**Working data**:
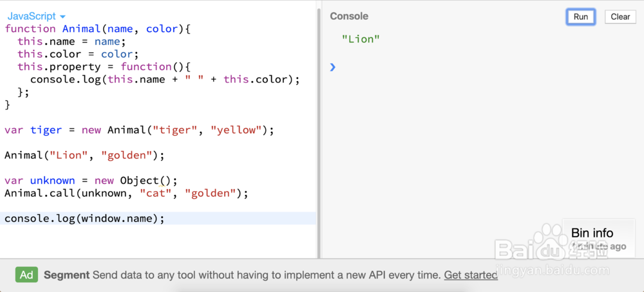
Task: Click the green Ad badge
Action: tap(26, 275)
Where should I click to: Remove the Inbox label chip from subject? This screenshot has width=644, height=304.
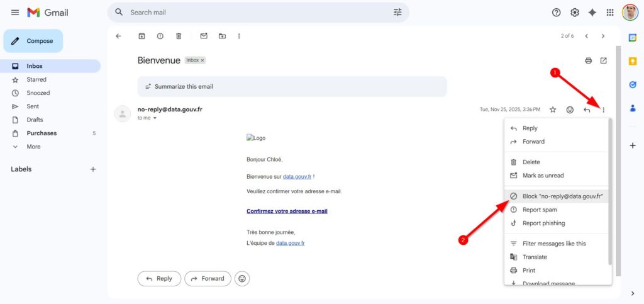(x=203, y=60)
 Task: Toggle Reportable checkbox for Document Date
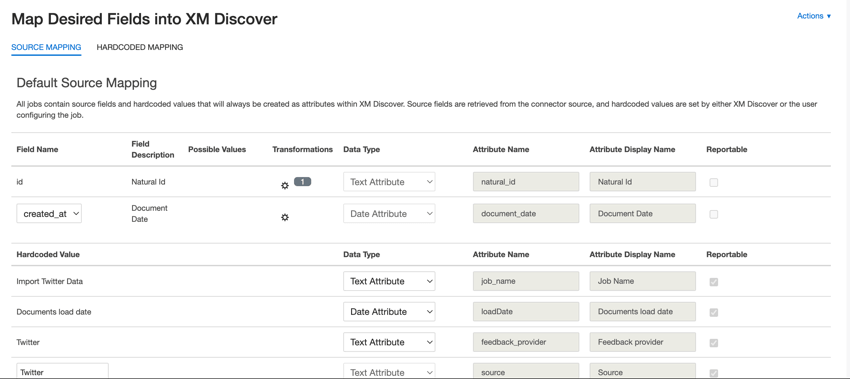[713, 214]
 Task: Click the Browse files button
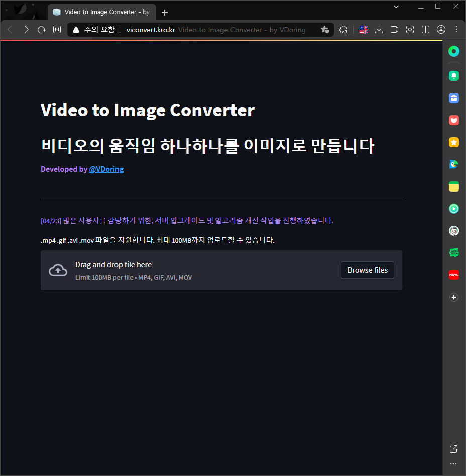click(367, 270)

**What the exercise asks**:
Pick up at the line that holds "Where should I" and restate each line, word for word, through the last line of the entries. Include both end lines but none of the pictures.

**Answer below**:
Where should I click to: Remove the Inbox label chip from subject? This screenshot has width=644, height=304.
(x=203, y=60)
 Task: Toggle Reportable checkbox for Document Date
[713, 214]
 Task: Click the Browse files button
click(367, 270)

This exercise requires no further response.